Thanks! I may have some time to write up an issue in a month or so, after a big upcoming conference.

I also just tried vectorizing normal_cdf, but it appears to only return a single real, regardless of whether or not its inputs are vectors. This also appears to have been brought up in a previous thread where it was noted that normal_cdf does not give vectorized outputs.

This might still work for me if a call to the normal_cdf with vector inputs returns the sum of the normal cdf for each element in the input vectors, which I can then divide by the number of x-axis samples of to find the mean. Otherwise, I may be misunderstanding what I should be doing, but it doesn’t appear to work

Sincerely,
Corey

Apologies! I misread. You need the CDFs value by value in which case you have to do the calls one by one, of course. In that case you could try the Phi_approx function from Stan if you are ok with an approximation.

Thanks! I might actually try making a user-defined normal_cdf function that takes matrices and does matrix multiplication instead of looping. I know typically Stan-defined functions tend to be faster, but I’m wondering if trading the for-loop for matrix multiplication makes it worth it. If it results in a boost in speed, I’ll post the function in the developer forum

Edit: it was most definitely not faster!

I just found your post looking for a model of confidence in a 2AFC task (people make binary ratings, for stimuli with varying easiness; then rate their confidence across 5 possible responses) that runs in Stan. Is this still the final version of your code, does it produce the same results as the original Matlab version and are you an author of the paper (going from your first name here) or if not, how I can I cite your code if we end up using it? Many thanks

Hey Jacquie,

Thanks for your interest! This is not the final version of the code.

This code runs the same likelihood function as the MATLAB code as a BHM, and is currently written for two confidence levels, but extending it to an arbitrary number of confidence levels should be fairly simple to implement in Stan.

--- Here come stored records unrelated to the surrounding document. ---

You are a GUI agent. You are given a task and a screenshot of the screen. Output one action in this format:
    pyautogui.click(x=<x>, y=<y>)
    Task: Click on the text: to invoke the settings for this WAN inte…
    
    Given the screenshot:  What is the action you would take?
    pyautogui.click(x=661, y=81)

I’m not an author on the original paper that reported the MATLAB code, but built this Stan version. We’ll be releasing a preprint soon, along with that code and some results, and we’d be happy to share the final version then!

Sincerely,
Corey

thanks for the quick. Ok, in this case, I’ll await to your preprint and see where we’re at with our project then when it comes out. I’m a bit worried we anyway don’t have enough data per person for this model. Do you know how many trials would be a minimum?

It depend on a few factors.

Since this is a hierarchical model, the estimates produced by the model become more regularized as the number of participants increases, so the necessary number of trials can depend on the number of participants included in the analysis.

It also depends on how well known the underlying distributions of the stimulus values are. For something like perceptual decision-making, these distributions may be precisely known, while for something like value-based decision-making these distributions may only be approximately known (e.g. through utility modeling). The more exactly are known the input values that go into the model, the fewer trials will be needed.

Finally, the model depends, to some extent, on variability within the choices and confidence data. For very low confidence variability (e.g. < 0.05), many more trials would be needed. One way to address low confidence variability is to split the confidence into fewer levels on the basis of what split would maximize the variability for each subject.

That is all to say that it’s hard to say, without knowing these things, what the minimum number of trials needed would be. However, for our own experiments, we are able to get parameter recovery and trustworthy posteriors with as few as 80 trials per person in the challenging value-based decision-making domain with as few as ~65 participants.